Porém, emerge aqui outra dificuldade, pois em alguns destes países procurados pelos viajantes não existem dados fiáveis que permitam avaliar o risco e, em consequência, transmitir essa informação na consulta. O que há a fazer é diminuir a possibilidade de o viajante ser fonte de infecção – e é esse o mérito da vacina, nomeadamente das duas existentes para o dengue.

E o futuro?

Neste contexto, e à luz da aprendizagem com a recente pandemia de COVID-19, ganha acuidade a junção de saberes para lidar com as implicações das alterações climáticas na saúde, nomeadamente no caso das doenças transmitidas por vectores. Um dos desafios inerentes prende-se com a capacidade de identificar as emergências em saúde pública, mediante alertas rápidos e atempados, que permitam pôr em marcha a cadeia de comando caso haja uma ameaça. Nesse sentido, a Direcção-Geral de Saúde anunciou já estar a trabalhar no desenho de um plano de acção que envolva, precisamente, as várias áreas governativas, ao mesmo que, a nível internacional, estão a ser discutidas alterações ao regulamento sanitário e está a ser equacionado um tratado pandémico.

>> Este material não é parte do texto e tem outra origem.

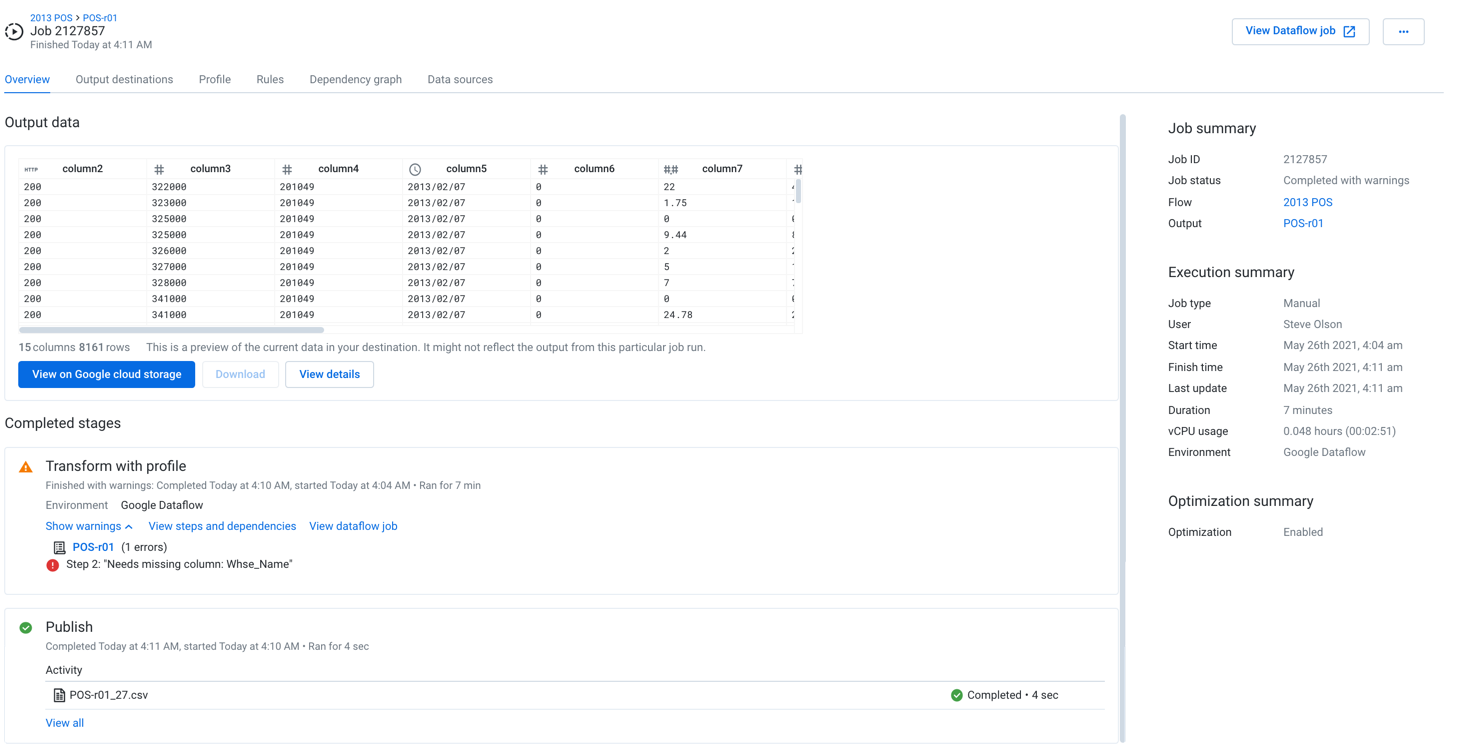
Task: Click View on Google cloud storage button
Action: (106, 374)
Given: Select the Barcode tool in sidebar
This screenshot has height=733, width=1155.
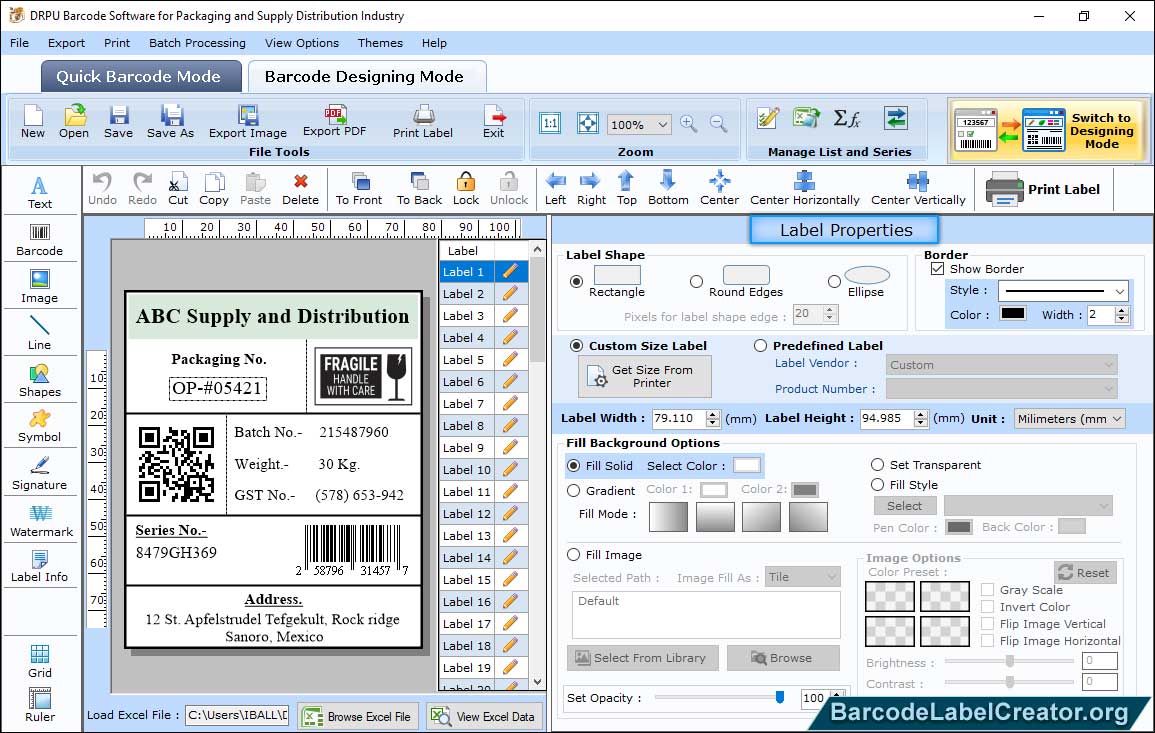Looking at the screenshot, I should 39,238.
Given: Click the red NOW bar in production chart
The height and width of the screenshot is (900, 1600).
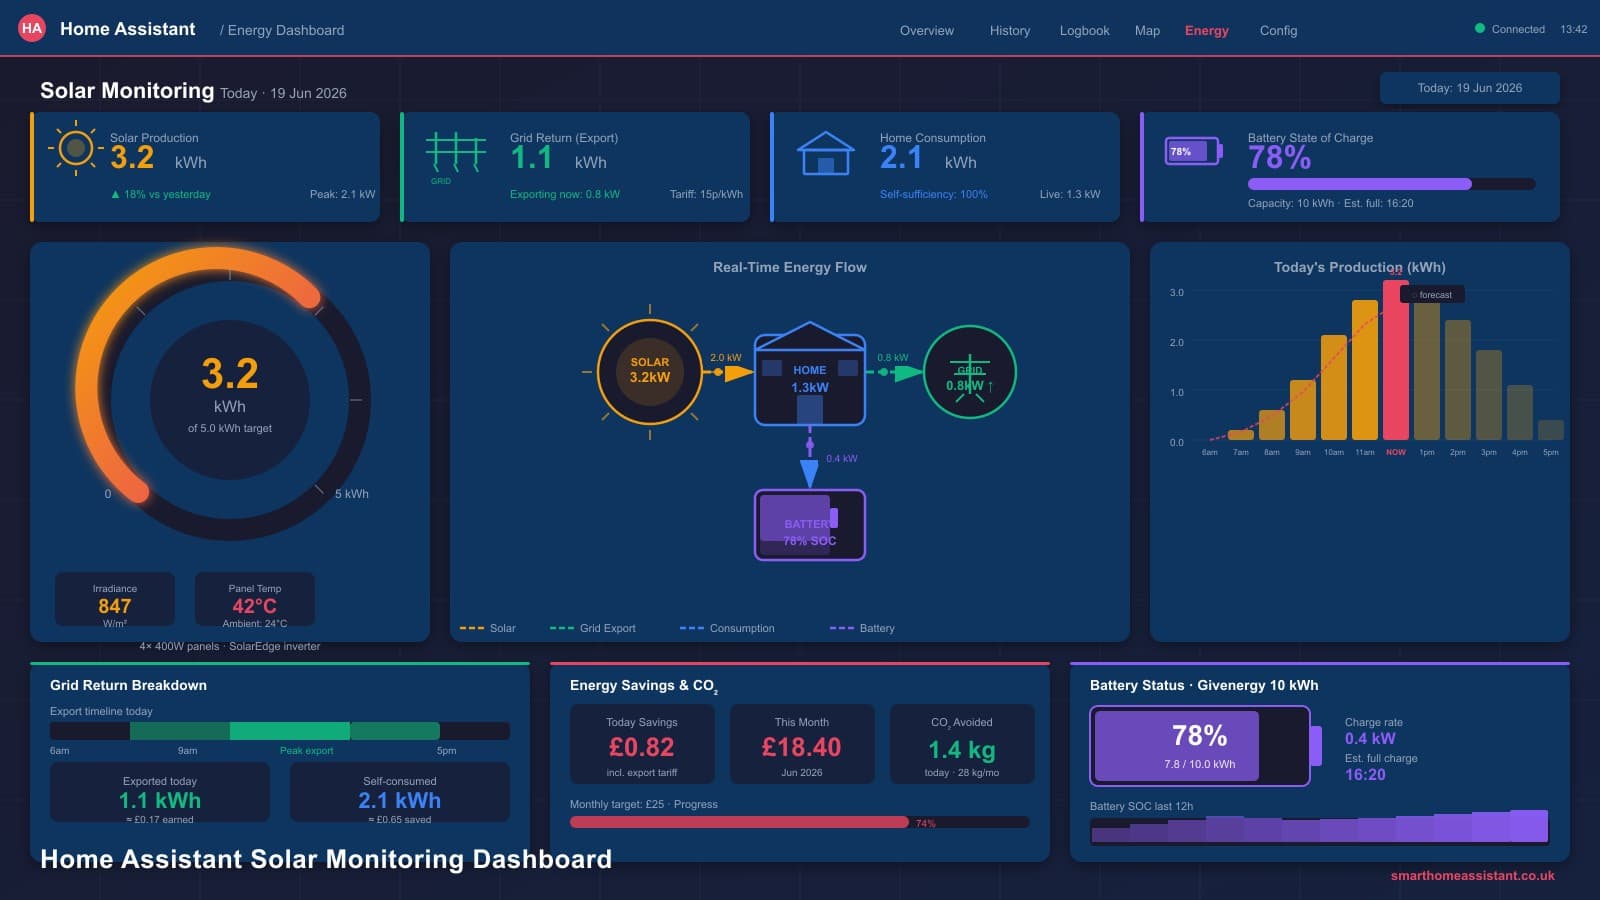Looking at the screenshot, I should 1396,360.
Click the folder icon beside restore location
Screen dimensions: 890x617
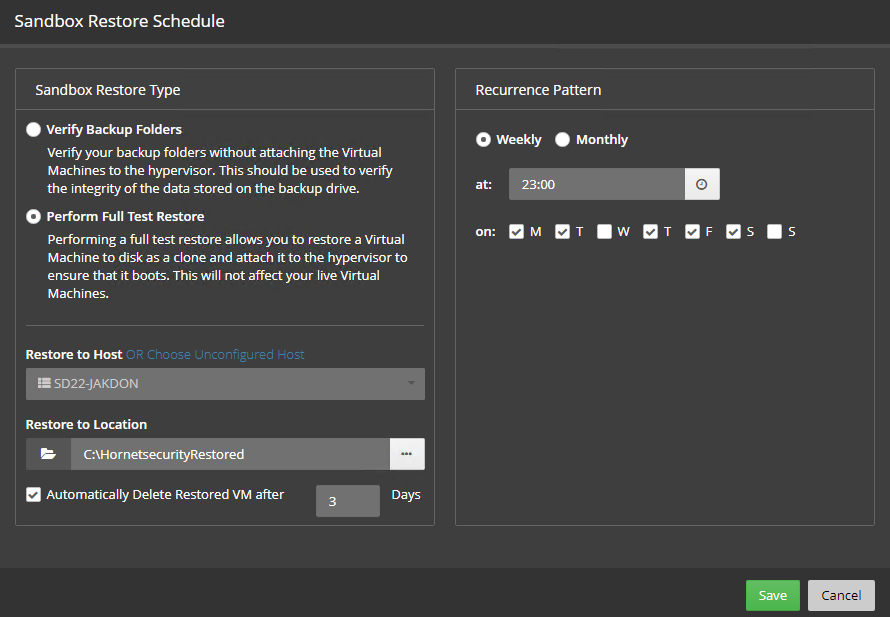[48, 454]
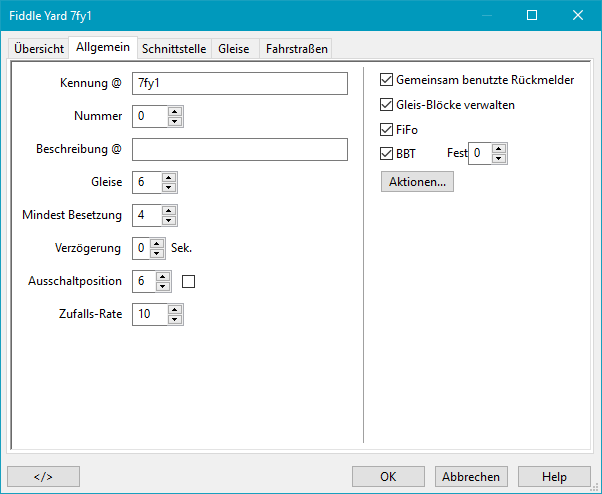602x494 pixels.
Task: Click into the Beschreibung text field
Action: (239, 149)
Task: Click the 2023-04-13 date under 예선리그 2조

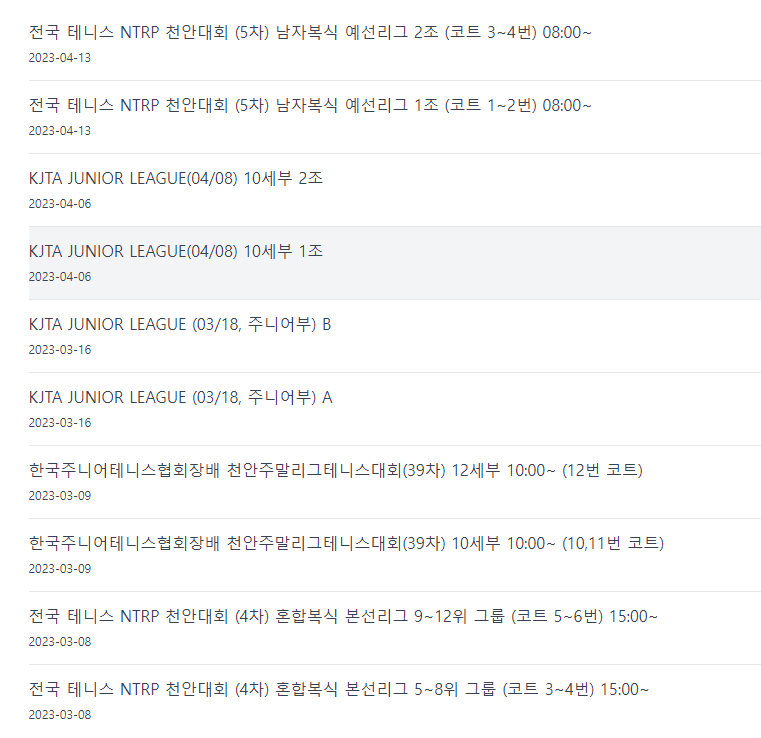Action: click(60, 58)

Estas foram reflexões que emergiram do Fórum “Saúde Global”, uma iniciativa com a chancela da Takeda que reuniu no Instituto de Higiene e Medicina Tropical (IHMT), em Lisboa, vários especialistas em saúde pública, tendo contado com a presença da directora-geral de Saúde, Rita Sá Machado. Para o debate contribuíram o presidente e a vice-presidente do instituto, respectivamente, Filomeno Fortes e Filomena Pereira, bem como o professor associado e especialista em medicina das viagens Jorge Atouguia, e ainda o director do Hospital das Forças Armadas, comodoro Francisco Gamito Ferreira.